29 Lecture 20 - 2019

29.1 Measurement error

There is always some error in measurement. Sigma in our above models captures error on outcomes. What about error on predictors? What if error isn’t constant?

29.1.1 Example: waffle divorces

Error on outcome (divorce rate) is heterogeneous because smaller states have larger error.

A -> M -> D -> D_obs, A -> D, N -> D_obs

D is the true, unobserved divorce rate. D_obs is the observed divorce rate.

Approach:

  1. Treat true divorce rate as an unknown parameter
  2. The observed rate is sampled from a Gaussian distribution

D_obs ~ Normal (D true, D standard error)

This gives us shrinkage considering the standard error as well as the modeled relationship between divorce rate and median age.

29.2 Error on predictor

29.2.1 Example: marriage rate

Consider error on marriage rate:

Likelihood for observed rate, for each state

M_obs ~ Normal (M true, M standard error)

M true ~ Normal (0, 1)

Note: this is a simplification that misses that M and A are associated.

29.2.2 Sources of error

Data come from some uncertain procedure but we often discard the uncertainty when we get to the analysis/model.

For example, taking a series of measurements but then modeling their group-level averages instead of the raw value. We toss away information about variation, sample size, etc.

29.3 Missing data

Usual approach is to only consider the complete cases. This is either actively done by the user or silently, by software eg lm. This discards a lot of information and is not harmless.

Options include multiple imputation (frequentist approach based on..), Bayesian imputation. Do not: replace missing values with the mean. The model takes these as the true value.

Missing values can be a confound.

29.3.1 Types of missingness

29.3.1.1 MCAR: Missing completely at random

When the response is completely independent of the missingness, the missingness variable is not a confound and you do not need to do imputation, but if do it will add precision.
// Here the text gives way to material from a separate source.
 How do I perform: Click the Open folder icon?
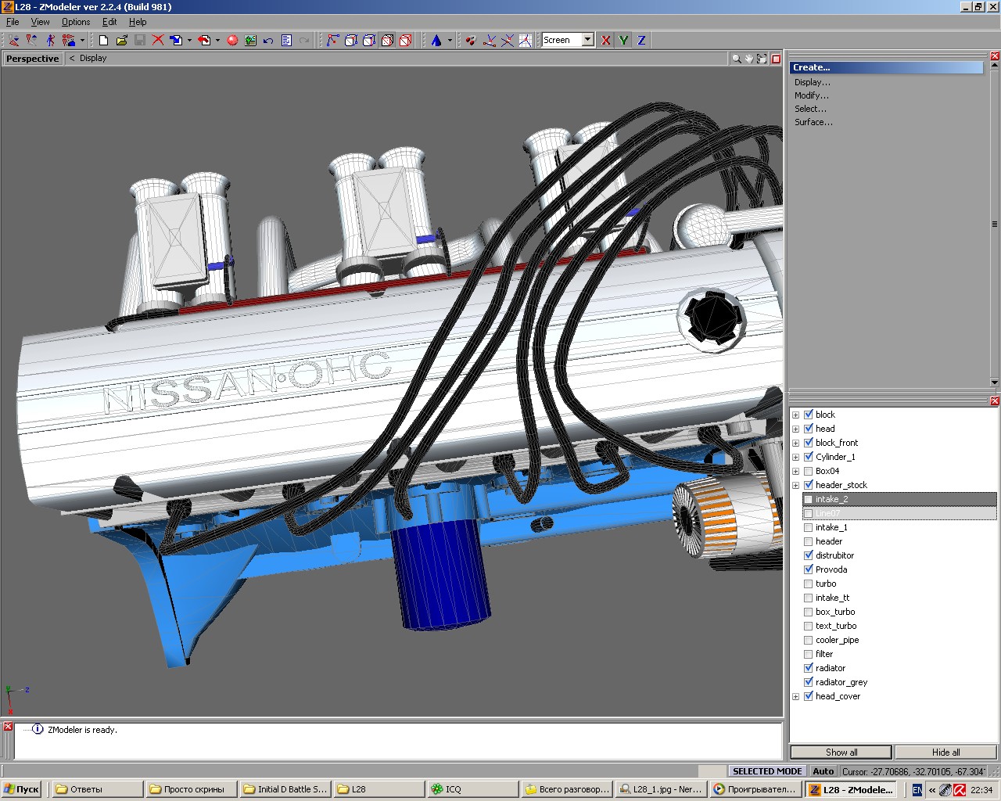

For example, brain neocortex proportion. If there are missing values, we can consider B obs = function(B, R_B) where R_B is the missingness of B. There are two paths from B -> K, the direct path from B obs -> B -> K and the indirect path from B obs -> B <- U -> M -> K. There is no back door.

When would we ever really get a completely random missingness?

29.3.1.2 MAR: Missing at random

Missingness more likely for specific values of another variable.

For example, brain neocortex proportion and body mass M. Species that are larger or smaller are more likely to have missing values. Maybe there’s an size related observation bias. Now, M -> R_B creates a backdoor. To close the backdoor, we can condition on M. Then the missingness R_B value is ignorable, but we must do the imputation.

29.3.1.3 MNAR: Missing not at random

Missingness is more likely for specific values of the response (or for specific values of an unobserved variable that influences both the response and the missingness).

For example, if brain neocortex proportion is higher in monkeys more similar to humans and we are more likely to study these monkeys. So our missing values in B are in species with lower B. Alternatively, an unobserved variable may influence both the missingness and B. We can’t close this backdoor. The only thing you can do is model the error.

29.3.2 Imputing

29.3.2.1 Example: milk energy MAR

Each unobserved value becomes a parameter. These values are imputed, estimating from the observed values and the model structure.

The result is increased precision but, in this example, it doesn’t consider the relationship between B and body mass. Solution is to use a multivariate normal to impute given the relationship between B and body mass.